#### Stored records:
---+---

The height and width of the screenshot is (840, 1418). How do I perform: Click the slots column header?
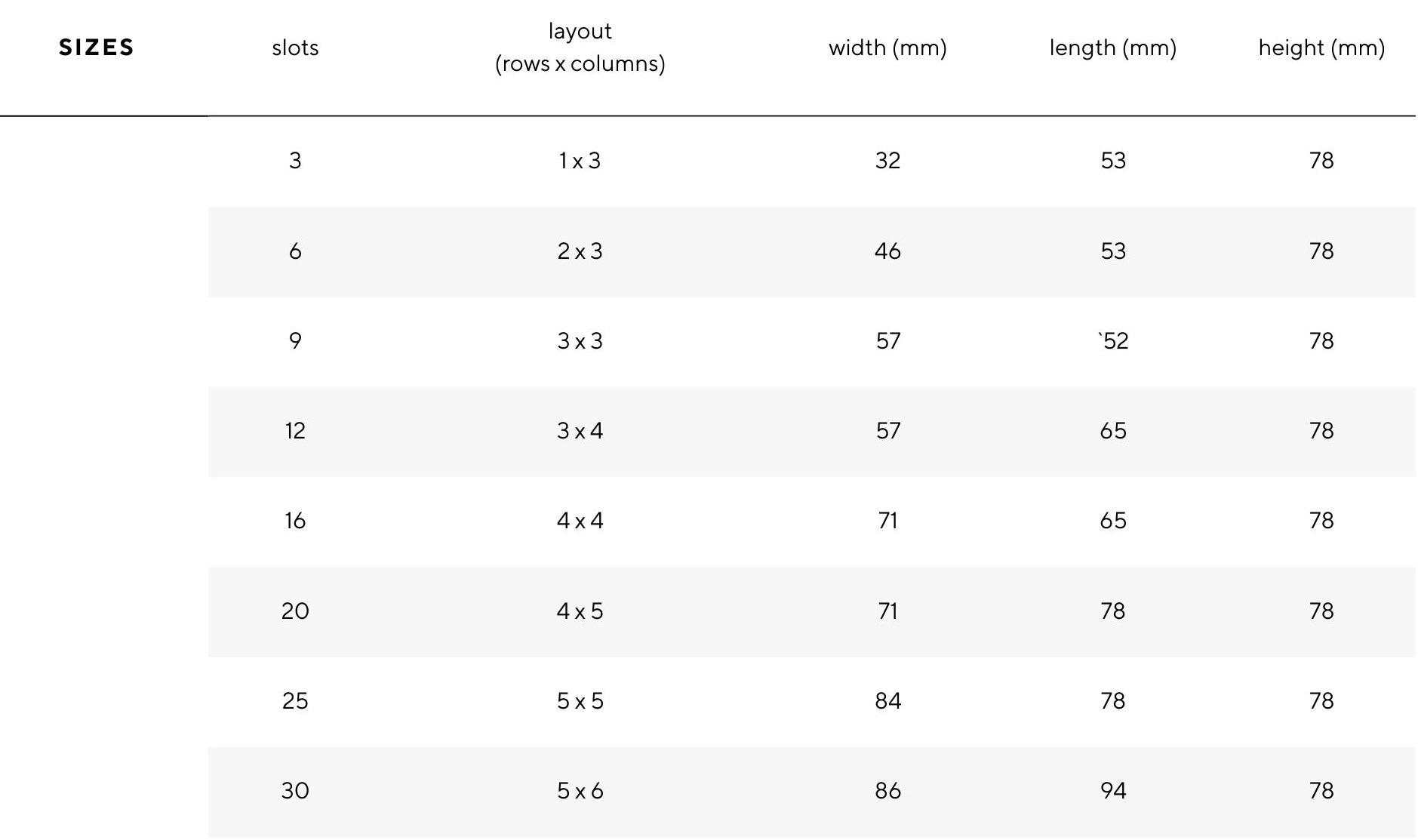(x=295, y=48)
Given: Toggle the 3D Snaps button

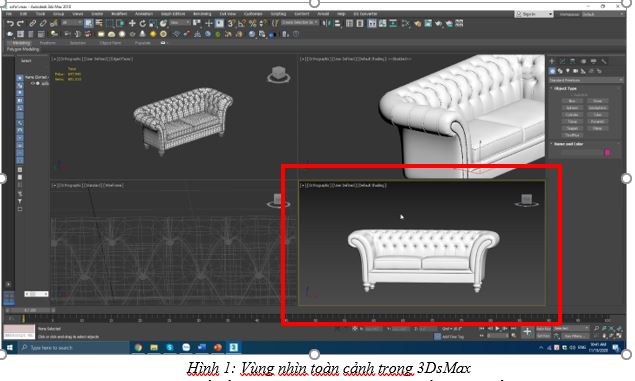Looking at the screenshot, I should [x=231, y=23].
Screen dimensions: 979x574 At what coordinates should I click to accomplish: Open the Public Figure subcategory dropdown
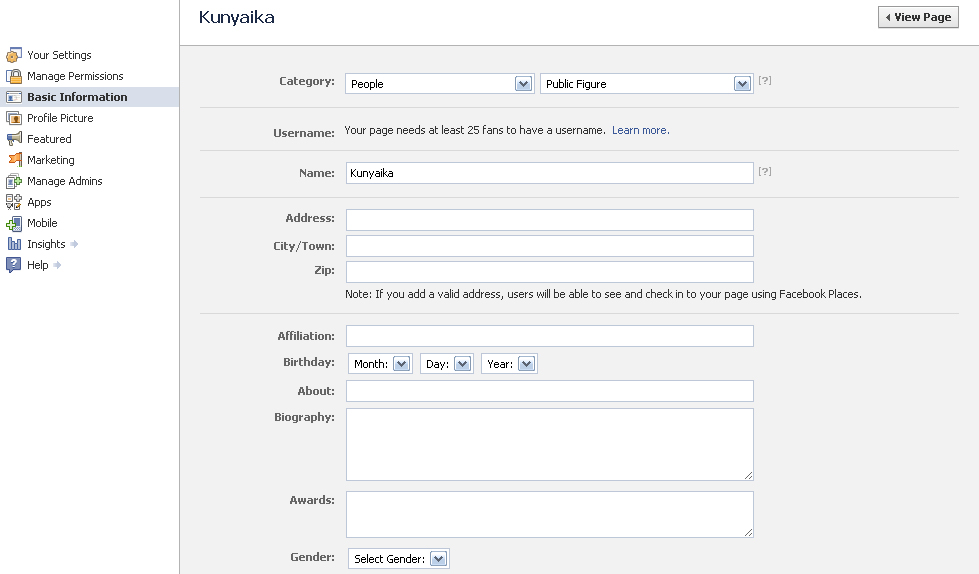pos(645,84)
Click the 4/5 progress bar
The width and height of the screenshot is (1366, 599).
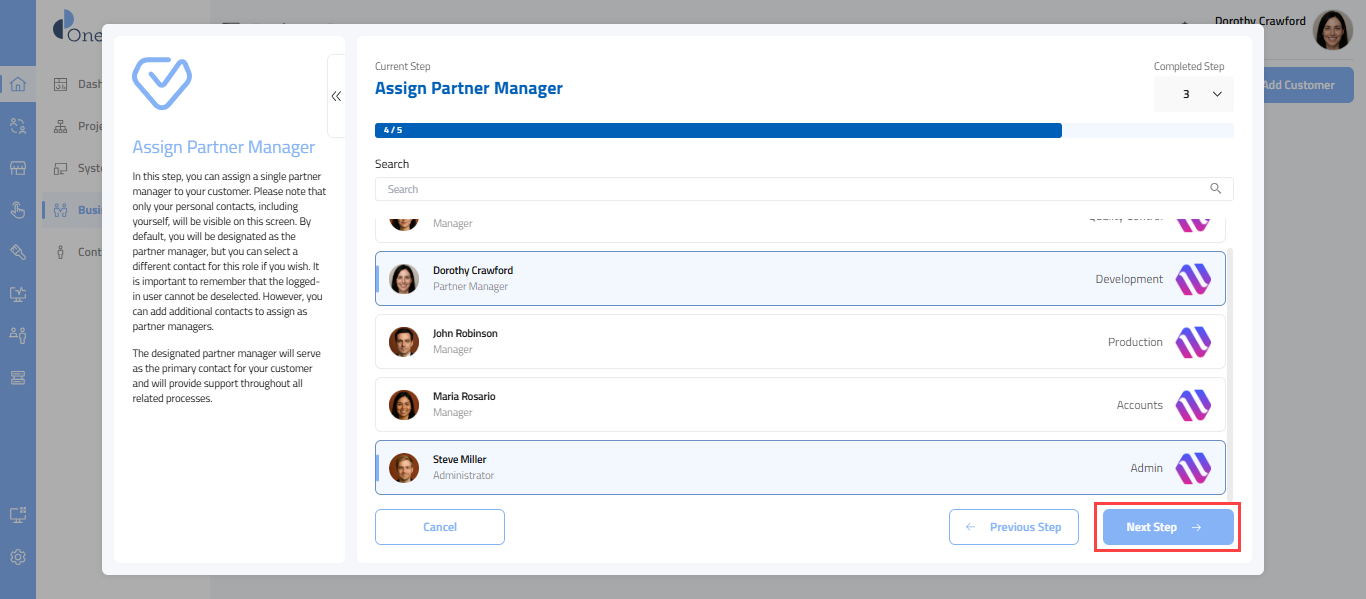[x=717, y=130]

---+---

#### TASK PROMPT:
Above are some records; quote exactly and only the lines that begin at the line containing "Given: Toggle the 3D Snaps button" and stop after the line containing "Click the 4/5 progress bar", leaving out the pictures.

#### RESPONSE BELOW:
Given: Toggle the 3D Snaps button

Looking at the screenshot, I should [x=231, y=23].
Screen dimensions: 979x574 At what coordinates should I click to accomplish: Open the Public Figure subcategory dropdown
pos(645,84)
Click the 4/5 progress bar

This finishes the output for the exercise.